António Cabral [1931-2007] foi um poeta, ficcionista, cronista, ensaísta, dramaturgo, etnógrafo e divulgador da cultura popular portuguesa.

Nascido em Castedo do Douro, em pleno coração duriense, a 30 de Abril de 1931, iniciou a actividade literária com o livro de poesia Sonhos do meu anjo, publicado em 1951. Ao longo de 56 anos de carreira dedicada à escrita, publicou mais de 50 livros em nome próprio, abraçando géneros tão diversos como a poesia, o teatro, a ficção e o ensaio, dedicando-se em paralelo ao estudo apurado e divulgação das tradições populares portuguesas. As suas raízes transmontano-durienses e a ligação à terra que o viu nascer, “o Paraíso do vinho e do suor“, são presença incontornável em toda a sua obra.

Colaborou em jornais e revistas de todo o país, co-fundou as publicações Setentrião, Tellus e Nordeste Cultural, participou em programas televisivos, radiofónicos e conferências, contribuiu com textos para várias antologias, colectâneas e manuais escolares, prefaciou livros. Alguns dos seus poemas foram cantados, no período pré 25 de Abril, por Francisco Fanhais, Adriano Correia de Oliveira, Manuel Freire e, mais recentemente, interpretados pelos Xícara, Rui Spranger, Blandino e Rui David.

No campo da intervenção sociocultural dirigiu, a nível distrital, instituições como o F.A.O.J. (Fundo de Apoio aos Organismos Juvenis) e o I.N.A.T.E.L. (Instituto Nacional de Aproveitamento dos Tempos Livres), fundou e co-fundou o Centro Cultural Regional de Vila Real (C.C.R.V.R.) e A.N.A.S.C. (Associação Nacional dos Animadores Socioculturais), respectivamente. Como Presidente do C.C.R.V.R., promoveu cinco encontros de escritores e jornalistas de Trás-os-Montes e Alto Douro e impulsionou a realização de vários encontros de jogos populares em Portugal e no estrangeiro.

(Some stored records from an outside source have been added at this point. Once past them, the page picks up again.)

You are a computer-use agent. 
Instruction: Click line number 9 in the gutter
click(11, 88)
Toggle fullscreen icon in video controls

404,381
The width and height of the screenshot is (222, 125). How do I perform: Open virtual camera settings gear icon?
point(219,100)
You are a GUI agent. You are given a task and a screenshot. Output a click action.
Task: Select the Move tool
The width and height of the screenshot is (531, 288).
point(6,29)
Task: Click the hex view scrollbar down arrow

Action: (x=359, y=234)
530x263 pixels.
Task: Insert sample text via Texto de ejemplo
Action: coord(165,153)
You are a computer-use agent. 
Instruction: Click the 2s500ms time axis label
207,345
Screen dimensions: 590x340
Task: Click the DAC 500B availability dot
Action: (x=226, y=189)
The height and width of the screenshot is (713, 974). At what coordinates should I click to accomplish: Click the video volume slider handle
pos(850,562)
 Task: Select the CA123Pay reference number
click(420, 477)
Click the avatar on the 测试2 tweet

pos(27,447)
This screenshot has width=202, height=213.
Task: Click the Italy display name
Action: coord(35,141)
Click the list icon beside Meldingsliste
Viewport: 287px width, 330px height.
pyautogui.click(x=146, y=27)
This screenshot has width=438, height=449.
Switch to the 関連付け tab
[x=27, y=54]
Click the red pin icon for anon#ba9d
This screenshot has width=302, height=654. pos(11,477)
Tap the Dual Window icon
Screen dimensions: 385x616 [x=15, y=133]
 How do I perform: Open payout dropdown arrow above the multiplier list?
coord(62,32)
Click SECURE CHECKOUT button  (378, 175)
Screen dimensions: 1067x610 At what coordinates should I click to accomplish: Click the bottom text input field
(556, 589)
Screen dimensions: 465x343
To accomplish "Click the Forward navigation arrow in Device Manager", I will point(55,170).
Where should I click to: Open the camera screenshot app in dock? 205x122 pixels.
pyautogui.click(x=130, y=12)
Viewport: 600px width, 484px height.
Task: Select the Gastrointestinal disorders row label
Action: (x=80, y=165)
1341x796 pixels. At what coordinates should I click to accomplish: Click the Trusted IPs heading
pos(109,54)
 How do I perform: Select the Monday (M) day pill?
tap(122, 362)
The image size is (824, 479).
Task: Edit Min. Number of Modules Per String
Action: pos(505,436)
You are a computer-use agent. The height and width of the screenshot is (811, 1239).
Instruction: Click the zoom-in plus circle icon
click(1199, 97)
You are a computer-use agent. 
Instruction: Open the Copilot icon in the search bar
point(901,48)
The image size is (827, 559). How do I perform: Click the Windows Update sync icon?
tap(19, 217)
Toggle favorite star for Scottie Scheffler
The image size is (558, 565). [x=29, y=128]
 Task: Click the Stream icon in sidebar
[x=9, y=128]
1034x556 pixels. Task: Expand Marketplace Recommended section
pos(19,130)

Diplomado em Teologia pelo Seminário de Santa Clara de Vila Real e Licenciado em Filosofia pela Universidade do Porto, António Cabral exerceu actividade de docente nesta cidade desde 1961 até 2007, no ensino particular, secundário e Magistério Primário, com um breve interregno entre 1988 e 1991, anos em que se dedicou à investigação de jogos populares e ludoteoria como bolseiro do Ministério da Educação.

Foi agraciado com as medalhas de prata de mérito municipal pelas autarquias de Alijó (1985) e Vila Real (1990).

António Cabral faleceu em Vila Real, vítima de doença cardíaca, a 23 de Outubro de 2007. Tinha 76 anos de idade. Nesse mesmo ano de 2007 publicou o livro de poesia O rio que perdeu as margens e deixou no prelo A tentação de Santo Antão, prémio nacional de poesia Fernão Magalhães Gonçalves.